Open the Advanced Settings accordion. You’ll want to set the Timeout to 15 seconds. Make sure that VPC is set to ‘No VPC’. Hit next and you’ll be taken to a review screen, and then select ‘Create Function’ at the very bottom of the page.
You will also need to run the migrations function to set up the Mongo instance properly. You can do this by clicking the Test button when looking at that function's page, then clicking Save and Test. The sample event doesn't matter since the script doesn't use any information from the event it's passed. This only needs to be run once, so you shouldn't set up any triggers.
Next we're going to create the webserver using ElasticBeanstalk. This will run the main application that displays your data and allows you to search through it.
Start creating a new application with ElasticBeanstalk. Give it a name and leave Tier as 'Web Server'. For the Platform pick the 'Node.js' Preconfigured Platform. For Application Code, select 'Upload your code', click the Upload button, click 'Choose File' under Local File, and select the 'lifescope-ebs' .zip file in the 'dist' directory and click Upload. Note that EBS requires you to give each new version of code you upload a version label. You can leave it as the default for this first time, but if you need to re-upload anything, you'll have to pick a different label. If you want to use a custom domain or make any other modifications to the instance you're creating, click 'Configure more options', otherwise click 'Create application'. It will take a few minutes for EBS to spin up the box. When that's finished, go to the environment that was made for this application and get its URL, as we need to use this in some static files.
You need to replace INSERT EBS URL HERE with the URL of your EBS environment in six static files:
- static/js/components/search.js
- static/js/explorer/explorer.js
- static/js/explorer/objects.js
- static/js/pages/providers.js
- static/js/pages/user-home.js
- static/js/site.js
Navigate to the top level of the project and run
gulp build
to compile and package all of the static files to the dist/ folder. This will remove all of the EBS and Lambda .zip files, so if you need to upload any of them again you'll need to re-run the appropriate gulp bundle command.
Go back to the S3 bucket in AWS, then go to the Objects tab and click Upload to have a modal appear.
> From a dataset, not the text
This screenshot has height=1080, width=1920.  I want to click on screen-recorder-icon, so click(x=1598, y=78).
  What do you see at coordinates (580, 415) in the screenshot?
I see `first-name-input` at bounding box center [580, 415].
Click Add Files in this modal and navigate to the ‘dist’ directory in bitscoop-social-app-demo directory, then into the directory below that (it’s a unix timestamp of when the build process was completed). Move the file system window so that you can see the Upload modal. Click and drag all four folders over the Upload modal (S3 requires that you drag-and-drop folders, and this only works in Chrome and Firefox). Close the file system window, then click Next. Open the ‘Manage Group Permissions’ accordion and give Everyone read access to Objects. Click Next, then Next again, then review everything and click Upload.
At this point, everything should be ready to go. Go to the EBS environment's URL and you should be taken to the home page of the application.
This tutorial assumes a unix based system, and is written on an OSX system Install docker
go to https://docs.docker.com/engine/installation/ and install docker on your system.
Note: this will install SAM local globally on your system
npm install -g aws-sam-local
Check the install using
sam --version
The template file and the environment variables file are locate in the lambda/local folder of the project.
You can download file distribution here: https://s3-eu-west-1.amazonaws.com/softwaremill-public/elasticmq-server-0.13.8.jar place the JAR file in the SQS folder of the project
in a new shell run the following at the top level of the project
java -Dconfig.file=SQS/sqs_config/lifescopeSQS.conf -jar SQS/elasticmq-server-0.13.8.jar
In order to begin running the local Lambda function run the following code in the top level directory of the project
sam local start-api -t lambda/local/template.yml --env-vars lambda/local/environmentVars.json
you will then be shown the urls to your lambda functions along with their port numbers.